The first vice president of Olympstroy, Hamit Mavliyarov, said:
"The track is a unique construction in technical terms, built using a great deal of expertise given its setting in difficult geological surroundings. Scientists, designers, engineers and builders were involved in the work to create the challenging yet safe track being tested today. The test event is essential to allow us to learn both the technical and organizational amendments we may need to make and ensure we deliver them for Games-time.
This is a highly significant event for our learning, a big test for all of us that we are taking very seriously. The feedback on the ice surface has been very good; while overall we’re delighted that the athletes are so keen to train here. The doors are open, we delivered the ice and the track is ready - it is time to use it!"
The technical delegate from the International Luge Federation (FIL), Bjorn Dirdal, said:
"We are pleased to be opening the new 2012-2013 competitive luge season with the start of the International Training Week in Sochi. It is extremely symbolic that this pre-Olympic season is commencing in the city that's going to host the Olympic Winter Games in 2014 and is very exciting for all the athletes taking part.

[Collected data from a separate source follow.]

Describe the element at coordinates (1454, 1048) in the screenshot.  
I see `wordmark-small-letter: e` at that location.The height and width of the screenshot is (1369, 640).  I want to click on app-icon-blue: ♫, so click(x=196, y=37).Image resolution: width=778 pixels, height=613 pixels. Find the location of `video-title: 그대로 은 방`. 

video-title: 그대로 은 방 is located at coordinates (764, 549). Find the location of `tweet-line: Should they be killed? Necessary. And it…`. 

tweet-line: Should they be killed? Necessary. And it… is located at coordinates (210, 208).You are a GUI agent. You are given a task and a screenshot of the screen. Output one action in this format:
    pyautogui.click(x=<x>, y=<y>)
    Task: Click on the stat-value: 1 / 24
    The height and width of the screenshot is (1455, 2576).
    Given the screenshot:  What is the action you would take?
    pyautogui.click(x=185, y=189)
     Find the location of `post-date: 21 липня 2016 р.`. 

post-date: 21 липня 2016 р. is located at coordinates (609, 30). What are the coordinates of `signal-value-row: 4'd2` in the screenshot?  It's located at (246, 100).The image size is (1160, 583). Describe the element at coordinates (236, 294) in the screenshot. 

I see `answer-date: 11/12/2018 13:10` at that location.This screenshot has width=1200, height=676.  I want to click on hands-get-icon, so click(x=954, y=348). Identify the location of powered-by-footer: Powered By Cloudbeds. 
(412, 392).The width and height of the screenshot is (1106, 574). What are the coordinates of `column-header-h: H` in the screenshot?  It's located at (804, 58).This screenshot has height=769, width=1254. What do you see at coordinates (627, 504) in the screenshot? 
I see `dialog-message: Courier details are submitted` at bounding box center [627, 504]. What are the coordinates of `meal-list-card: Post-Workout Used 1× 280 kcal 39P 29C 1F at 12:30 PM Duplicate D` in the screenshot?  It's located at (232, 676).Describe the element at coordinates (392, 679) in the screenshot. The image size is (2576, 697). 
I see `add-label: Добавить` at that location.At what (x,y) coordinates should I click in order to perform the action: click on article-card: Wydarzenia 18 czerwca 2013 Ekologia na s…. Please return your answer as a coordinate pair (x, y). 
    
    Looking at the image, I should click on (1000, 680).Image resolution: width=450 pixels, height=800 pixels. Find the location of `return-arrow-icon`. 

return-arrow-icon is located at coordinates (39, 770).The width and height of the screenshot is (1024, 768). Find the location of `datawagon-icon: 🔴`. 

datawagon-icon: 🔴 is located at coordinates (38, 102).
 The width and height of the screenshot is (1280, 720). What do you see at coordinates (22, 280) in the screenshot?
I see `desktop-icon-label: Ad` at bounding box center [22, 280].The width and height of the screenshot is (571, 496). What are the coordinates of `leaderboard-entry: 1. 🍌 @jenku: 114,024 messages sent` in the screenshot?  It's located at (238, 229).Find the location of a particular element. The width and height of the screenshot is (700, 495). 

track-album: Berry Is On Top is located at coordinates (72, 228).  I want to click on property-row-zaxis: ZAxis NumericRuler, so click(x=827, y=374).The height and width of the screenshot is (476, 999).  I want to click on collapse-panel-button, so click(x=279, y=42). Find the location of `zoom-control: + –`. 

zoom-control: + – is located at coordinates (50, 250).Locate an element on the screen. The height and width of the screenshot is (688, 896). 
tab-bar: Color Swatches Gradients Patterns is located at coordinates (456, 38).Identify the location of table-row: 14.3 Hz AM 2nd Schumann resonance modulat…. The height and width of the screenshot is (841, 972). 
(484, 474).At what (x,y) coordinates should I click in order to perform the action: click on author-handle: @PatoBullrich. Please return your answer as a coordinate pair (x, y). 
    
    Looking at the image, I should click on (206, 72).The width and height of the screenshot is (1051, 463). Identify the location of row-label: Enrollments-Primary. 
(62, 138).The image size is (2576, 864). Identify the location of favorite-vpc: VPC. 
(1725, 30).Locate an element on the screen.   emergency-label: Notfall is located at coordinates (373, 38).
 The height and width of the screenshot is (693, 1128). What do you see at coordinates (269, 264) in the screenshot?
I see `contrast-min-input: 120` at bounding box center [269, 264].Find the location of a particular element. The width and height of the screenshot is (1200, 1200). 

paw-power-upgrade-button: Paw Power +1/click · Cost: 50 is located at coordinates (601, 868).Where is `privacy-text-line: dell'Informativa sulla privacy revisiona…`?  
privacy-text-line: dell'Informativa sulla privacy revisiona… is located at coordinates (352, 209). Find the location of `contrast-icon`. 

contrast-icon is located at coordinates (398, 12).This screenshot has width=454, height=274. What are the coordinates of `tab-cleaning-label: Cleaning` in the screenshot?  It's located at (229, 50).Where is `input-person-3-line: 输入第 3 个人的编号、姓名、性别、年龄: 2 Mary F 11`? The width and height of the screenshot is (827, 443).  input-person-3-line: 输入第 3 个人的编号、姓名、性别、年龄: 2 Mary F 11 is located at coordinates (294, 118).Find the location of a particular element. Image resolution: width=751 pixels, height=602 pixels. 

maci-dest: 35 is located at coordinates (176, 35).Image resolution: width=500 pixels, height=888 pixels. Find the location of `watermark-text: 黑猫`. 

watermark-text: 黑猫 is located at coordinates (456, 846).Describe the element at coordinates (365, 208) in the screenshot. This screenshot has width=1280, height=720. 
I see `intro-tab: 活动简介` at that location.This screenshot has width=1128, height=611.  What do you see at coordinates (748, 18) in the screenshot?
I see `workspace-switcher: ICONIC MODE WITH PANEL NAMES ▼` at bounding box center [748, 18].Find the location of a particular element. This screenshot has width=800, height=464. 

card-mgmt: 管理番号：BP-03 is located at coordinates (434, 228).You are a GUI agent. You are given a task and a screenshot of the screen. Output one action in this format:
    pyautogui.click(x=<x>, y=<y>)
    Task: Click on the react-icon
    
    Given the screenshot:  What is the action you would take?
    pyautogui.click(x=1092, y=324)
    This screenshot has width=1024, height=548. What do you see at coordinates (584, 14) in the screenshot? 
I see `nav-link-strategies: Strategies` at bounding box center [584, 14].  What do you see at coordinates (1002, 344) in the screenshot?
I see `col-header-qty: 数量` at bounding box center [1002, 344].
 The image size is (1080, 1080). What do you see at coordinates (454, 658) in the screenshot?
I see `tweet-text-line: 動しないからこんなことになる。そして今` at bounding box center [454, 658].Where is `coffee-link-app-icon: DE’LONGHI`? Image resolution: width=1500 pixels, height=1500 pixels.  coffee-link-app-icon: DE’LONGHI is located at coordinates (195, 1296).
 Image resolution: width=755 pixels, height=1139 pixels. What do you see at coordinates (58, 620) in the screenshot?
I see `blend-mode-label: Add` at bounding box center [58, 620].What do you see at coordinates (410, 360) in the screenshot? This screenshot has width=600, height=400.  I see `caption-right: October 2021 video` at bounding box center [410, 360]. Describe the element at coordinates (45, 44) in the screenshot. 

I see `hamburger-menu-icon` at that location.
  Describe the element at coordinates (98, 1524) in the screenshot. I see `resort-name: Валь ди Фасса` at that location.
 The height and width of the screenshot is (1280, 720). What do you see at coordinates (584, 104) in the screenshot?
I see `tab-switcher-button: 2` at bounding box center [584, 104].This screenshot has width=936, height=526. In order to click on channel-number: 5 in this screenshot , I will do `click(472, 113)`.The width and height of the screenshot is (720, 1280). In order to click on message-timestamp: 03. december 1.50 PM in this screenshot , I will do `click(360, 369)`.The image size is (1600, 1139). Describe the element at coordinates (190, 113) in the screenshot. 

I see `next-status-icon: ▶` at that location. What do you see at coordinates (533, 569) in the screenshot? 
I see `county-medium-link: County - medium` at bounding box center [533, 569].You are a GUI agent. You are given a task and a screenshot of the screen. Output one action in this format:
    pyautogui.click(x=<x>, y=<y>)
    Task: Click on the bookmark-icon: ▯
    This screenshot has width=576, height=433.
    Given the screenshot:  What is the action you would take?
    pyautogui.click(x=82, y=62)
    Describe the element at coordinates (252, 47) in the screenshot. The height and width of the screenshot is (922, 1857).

I've already seen with my own eyes the high levels of enthusiastic and professionalism shown by the staff at the Sanki Sliding Center. The luge and bobsleigh track is ready to host international competitions of the very highest standard. I'm confident that the International Training Week will give the luge athletes from around the world a wonderful opportunity to experience what the track is like ahead of returning to Sochi for the World Cup and the Olympic Games in 2014 to write an exciting new chapter in the history of international luge sport."
Notes to the Editor
The Sanki Sliding Center in Sochi is the first track in Russia for international standard competitions, and it is the only track in the world that has three upward slopes. There are no more than 20 such slopes throughout the whole world. The Olympic track runs through the northern slope of the Aibga Ridge, which is protected against direct sunlight, in the village of Krasnaya Polyana. The total length of the track is 1814 meters, 314 meters of which is the braking zone. The maximum speed is 135 km/hr. The track reflects, to the greatest possible extent, the existing relief in the locality, with its highest point measuring 836 meters above sea level and its low point at the 704 meter mark. The athletes' security is ensured by a radius of turns and three upward slopes, which help to put the brakes on the competitors' speed.